Eso tenía algunas ventajas, porque años atrás se había hecho famoso por algunas metidas de pata o lapsus verbales que sus asesores debían corregir rápidamente. En 2020, iba siempre sobre seguro.
En una ocasión, resucitó el Biden con pegada con resultados no del todo alentadores. A cuenta de unas declaraciones un tanto ofensivas de Trump que reclamaba que Biden se atreviera a hacer un test cognitivo, un periodista se lo preguntó directamente. “No, no he hecho ese test. ¿Por qué coño debería hacer ese test? Vamos, hombre. Es como si a ti te hicieran una prueba de cocaína antes de hacer este programa. ¿Eres tú un drogata?”. Sonó brusco e irascible, aunque relajó la tensión con unas risas. Luego se trabó con la palabra 'fitness' para terminar de arreglarlo.

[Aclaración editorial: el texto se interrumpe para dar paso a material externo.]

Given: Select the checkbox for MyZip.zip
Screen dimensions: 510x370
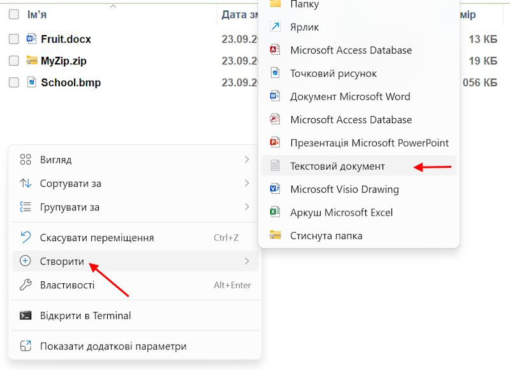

En un plano más personal, Biden tenía una misión básica al inicio de la campaña. Llegar vivo al día de las elecciones. No tener problemas serios de salud. No contagiarse de Covid, lo que hubiera sido preocupante en una persona de su edad. Lo consiguió al precio de restringir sus desplazamientos. Un candidato que quiere desbancar a un presidente está obligado a patearse medio país, coger aviones cada día y acercarse a la gente en recintos cerrados. No es algo que aconsejaría un médico durante una pandemia.
Es por eso que se publicaron muchos artículos en los que se cuestionaba su decisión de reservar sus apariciones en la primavera a intervenciones a través de videoconferencias desde el sótano donde tiene el despacho en su vivienda. En la campaña, sus viajes más frecuentes fueron a los estados más cercanos a su casa de Delaware, precisamente los que más le interesaba ganar.
Mientras Trump multiplicaba sus actos y terminaba contagiándose de Covid –lo mismo que les ha pasado a varios de sus colaboradores–, Biden mostraba prudencia y responsabilidad limitando al mínimo los actos públicos. Dejando claro que no quería poner en peligro a nadie, ni a sus asesores ni a los asistentes a los mítines.
Doble acierto: no enfermar y dar prioridad a los viajes imprescindibles, a aquellos que podían darle la presidencia. Su médico estará contento. Sus votantes, aún más.